Esiste un cinema del tempo che scorre implacabile, degli attimi che valgono una vita e degli occhi per i quali vale la pena continuare a sopravvivere, degli anni impossibili uno addosso all’altro che si accumulano e formano la grande esperienza esistenziale di un amore al di là del bene e del male, delle occasioni mancate e di quelle accolte malgrado la paura e tutto il resto, delle tentazioni da assecondare che si rincorrono tra i vicoli di città straniere.

Esiste un cinema dei primi piani che trasfigurano la mappa delle emozioni dentro contesti imprescindibili – i teatri, i locali, i campi di lavoro – per capire cosa si agita oltre lo schermo degli occhi, dove i corpi si stagliano all’interno di quadri che evocano la solitudine dei titani fragili.

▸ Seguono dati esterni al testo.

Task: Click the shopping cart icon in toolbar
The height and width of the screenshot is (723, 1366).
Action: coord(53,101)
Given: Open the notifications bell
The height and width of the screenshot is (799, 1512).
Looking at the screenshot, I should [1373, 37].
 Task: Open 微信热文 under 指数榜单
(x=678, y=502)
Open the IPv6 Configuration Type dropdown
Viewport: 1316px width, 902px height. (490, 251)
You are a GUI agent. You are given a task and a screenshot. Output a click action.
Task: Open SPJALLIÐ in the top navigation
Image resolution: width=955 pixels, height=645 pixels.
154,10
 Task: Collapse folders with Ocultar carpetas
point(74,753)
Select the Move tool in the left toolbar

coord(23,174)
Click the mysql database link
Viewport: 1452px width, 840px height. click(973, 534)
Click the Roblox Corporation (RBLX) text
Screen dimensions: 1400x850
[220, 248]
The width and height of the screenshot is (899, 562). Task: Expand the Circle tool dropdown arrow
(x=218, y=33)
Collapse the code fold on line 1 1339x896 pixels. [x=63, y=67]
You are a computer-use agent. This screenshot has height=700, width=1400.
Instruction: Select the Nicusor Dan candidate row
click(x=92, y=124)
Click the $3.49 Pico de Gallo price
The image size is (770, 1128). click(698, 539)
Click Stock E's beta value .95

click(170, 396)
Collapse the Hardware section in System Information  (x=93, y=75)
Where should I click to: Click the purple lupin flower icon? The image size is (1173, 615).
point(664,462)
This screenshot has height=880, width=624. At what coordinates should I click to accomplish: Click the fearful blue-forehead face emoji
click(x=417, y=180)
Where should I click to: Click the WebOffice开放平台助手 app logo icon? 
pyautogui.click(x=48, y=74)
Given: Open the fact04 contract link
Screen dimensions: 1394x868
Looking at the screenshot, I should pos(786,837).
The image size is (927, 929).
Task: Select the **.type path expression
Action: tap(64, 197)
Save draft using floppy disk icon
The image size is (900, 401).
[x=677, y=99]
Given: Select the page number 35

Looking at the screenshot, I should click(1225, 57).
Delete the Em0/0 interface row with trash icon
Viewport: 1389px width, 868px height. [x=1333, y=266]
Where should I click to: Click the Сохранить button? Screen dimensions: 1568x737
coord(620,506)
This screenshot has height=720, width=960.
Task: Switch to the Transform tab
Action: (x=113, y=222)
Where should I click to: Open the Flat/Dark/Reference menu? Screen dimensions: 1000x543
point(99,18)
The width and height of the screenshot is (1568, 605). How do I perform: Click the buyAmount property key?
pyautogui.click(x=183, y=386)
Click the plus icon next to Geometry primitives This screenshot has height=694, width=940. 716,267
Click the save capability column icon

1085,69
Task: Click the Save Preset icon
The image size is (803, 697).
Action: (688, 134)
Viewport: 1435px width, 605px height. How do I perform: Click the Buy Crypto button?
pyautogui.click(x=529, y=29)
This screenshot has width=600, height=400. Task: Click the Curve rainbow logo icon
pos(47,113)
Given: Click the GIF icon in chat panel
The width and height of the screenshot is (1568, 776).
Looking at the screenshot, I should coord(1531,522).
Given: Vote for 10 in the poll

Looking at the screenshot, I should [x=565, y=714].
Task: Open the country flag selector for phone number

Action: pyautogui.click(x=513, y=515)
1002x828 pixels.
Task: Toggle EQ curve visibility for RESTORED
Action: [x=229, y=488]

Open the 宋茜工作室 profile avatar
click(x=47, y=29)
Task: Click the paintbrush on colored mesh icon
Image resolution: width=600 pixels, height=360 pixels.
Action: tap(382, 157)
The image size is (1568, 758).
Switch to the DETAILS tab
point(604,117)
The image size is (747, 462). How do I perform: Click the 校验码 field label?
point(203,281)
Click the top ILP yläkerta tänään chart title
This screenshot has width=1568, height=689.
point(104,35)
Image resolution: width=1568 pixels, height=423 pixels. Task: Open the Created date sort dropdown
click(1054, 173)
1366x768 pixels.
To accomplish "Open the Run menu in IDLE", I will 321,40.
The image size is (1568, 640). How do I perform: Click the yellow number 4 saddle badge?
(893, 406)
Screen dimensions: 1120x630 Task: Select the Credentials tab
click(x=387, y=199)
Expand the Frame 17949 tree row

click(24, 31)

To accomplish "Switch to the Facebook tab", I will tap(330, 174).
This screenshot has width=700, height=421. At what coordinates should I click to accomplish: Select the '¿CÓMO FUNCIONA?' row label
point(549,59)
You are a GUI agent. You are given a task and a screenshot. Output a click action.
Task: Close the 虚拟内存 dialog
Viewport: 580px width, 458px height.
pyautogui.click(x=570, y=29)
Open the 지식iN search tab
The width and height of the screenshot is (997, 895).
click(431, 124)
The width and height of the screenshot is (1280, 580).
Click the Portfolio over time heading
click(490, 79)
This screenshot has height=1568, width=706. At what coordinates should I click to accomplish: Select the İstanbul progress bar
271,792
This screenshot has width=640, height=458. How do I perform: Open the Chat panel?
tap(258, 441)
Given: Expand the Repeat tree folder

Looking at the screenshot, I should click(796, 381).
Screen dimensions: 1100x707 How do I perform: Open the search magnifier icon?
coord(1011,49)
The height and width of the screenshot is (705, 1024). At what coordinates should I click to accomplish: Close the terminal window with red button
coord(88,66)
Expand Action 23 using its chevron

Esiste un cinema titanico per il portato di emozioni, suggestioni, dolori capace di trasmettere la struggente tensione di essere sempre nel posto giusto al momento sbagliato, nonostante le persone accanto siano quelle giuste con le quali si potrebbe vorrebbe dovrebbe stare ovunque.

Esiste un cinema del colore nascosto sotto l’apparenza del bianco e nero, della plasticità di figure esaltate dai chiaroscuri, dalle gradazioni tonali del bianco che modella le ombre, delle pieghe entro cui la luce rifulge per squarciare le immagini terse. Esiste un cinema dei gesti solenni, degli abbandoni per dignità, delle epifanie danzanti, dei sorrisi che incontrano lo stupore molesto; e del necessario osceno fuori scena. Esiste un cinema alcolico, malato, disperato.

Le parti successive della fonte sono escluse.